Biochemistry 2009 Mar;48(11):2529-37
Department of Biophysical Chemistry, Kobe Pharmaceutical University, 4-19-1 Motoyamakitamachi, Higashinada-ku, Kobe 658-8558, Japan.
The tertiary structures of human and mouse apolipoprotein A-I (apoA-I) are comprised of an N-terminal helix bundle and a separate C-terminal domain. To define the possible intramolecular interaction between the N- and the C-terminal domains, we examined the effects on protein stability and lipid-binding properties of exchanging either the C-terminal domain or helix between human and mouse apoA-I. Chemical denaturation experiments demonstrated that replacement of the C-terminal domain or helical segment in human apoA-I with the mouse counterparts largely destabilizes the N-terminal helix bundle.

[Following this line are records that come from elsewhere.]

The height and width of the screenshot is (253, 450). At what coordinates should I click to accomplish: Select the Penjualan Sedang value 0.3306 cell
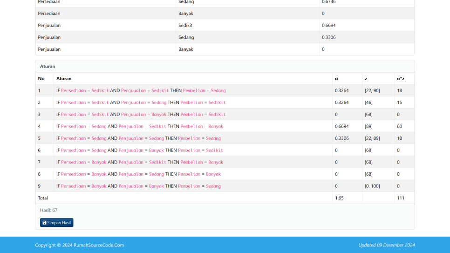pyautogui.click(x=329, y=37)
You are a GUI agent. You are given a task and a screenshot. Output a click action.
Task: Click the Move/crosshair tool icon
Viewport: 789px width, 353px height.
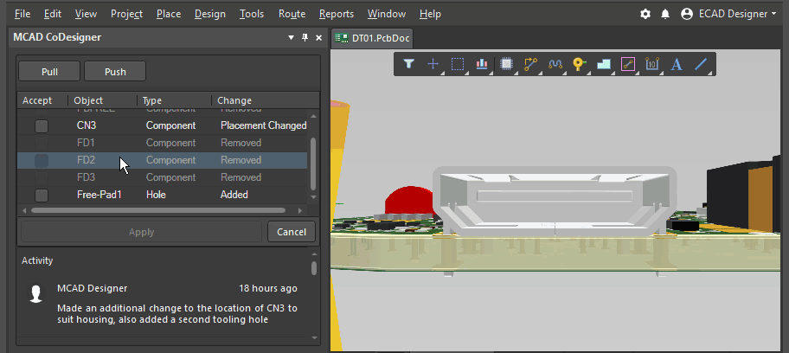tap(433, 64)
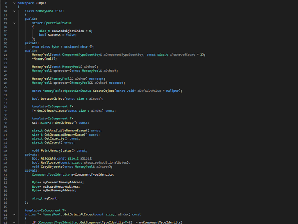Screen dimensions: 298x224
Task: Fold the if statement at line 63
Action: [14, 222]
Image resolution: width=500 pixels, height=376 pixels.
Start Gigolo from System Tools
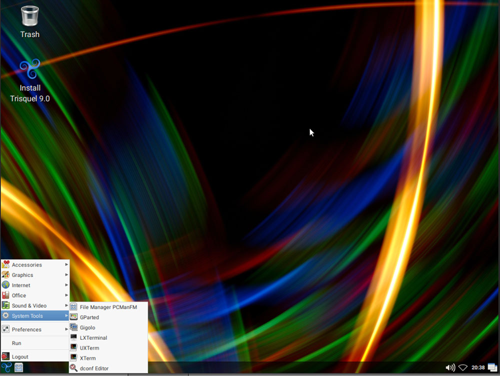tap(88, 328)
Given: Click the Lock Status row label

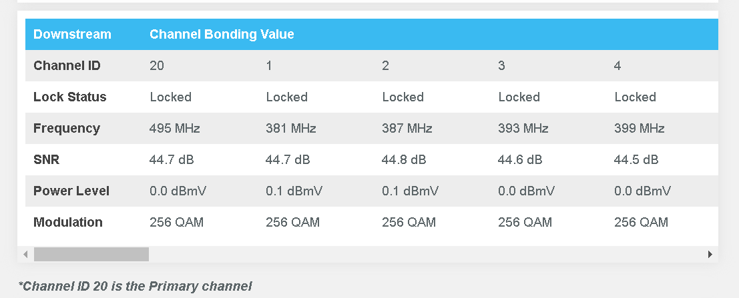Looking at the screenshot, I should pyautogui.click(x=69, y=97).
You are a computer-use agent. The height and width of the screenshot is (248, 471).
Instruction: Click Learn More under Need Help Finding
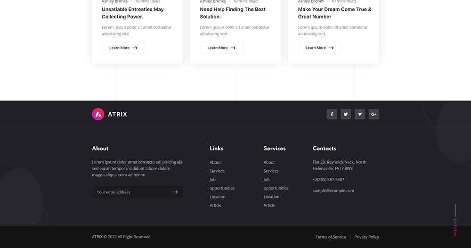pos(221,48)
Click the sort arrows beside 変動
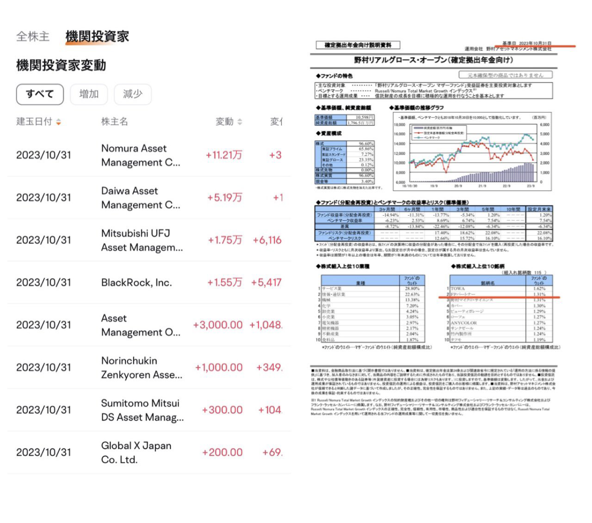This screenshot has width=592, height=523. [240, 122]
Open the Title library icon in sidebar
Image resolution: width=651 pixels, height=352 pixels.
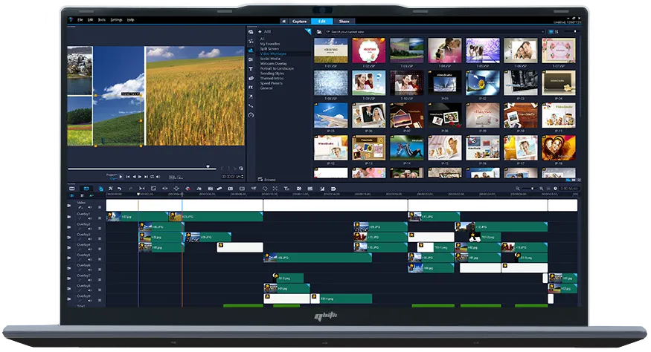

Removal of the C-terminal domain or alpha-helix in human apoA-I had a similar effect on the destabilization of the helix bundle against urea denaturation, indicating that the C-terminal helical segment mainly contributes to stabilizing the N-terminal helix bundle structure in the apoA-I molecule. Consistent with this, KI quenching experiments indicated that removal or replacement of the C-terminal domain or helix in human apoA-I causes Trp residues in the N-terminal domain to become exposed to solvent. Measurements of the heats of binding to egg phosphatidylcholine (PC) vesicles and the kinetics of solubilization of dimyristoyl PC vesicles demonstrated that the destabilized human N-terminal helix bundle can strongly interact with lipids without the hydrophobic C-terminal helix. In addition, site-specific labeling of the N- and C-terminal helices by acrylodan to probe the conformational stability and the spatial proximity of the two domains indicated that the C-terminal helix is located near the N-terminal helix bundle, leading to a relatively less solvent-exposed, more organized conformation of the C-terminal domain. Taken together, these results suggest that interaction between the N- and C-terminal tertiary structure domains in apoA-I modulates the stability and lipid-binding properties of the N-terminal helix bundle.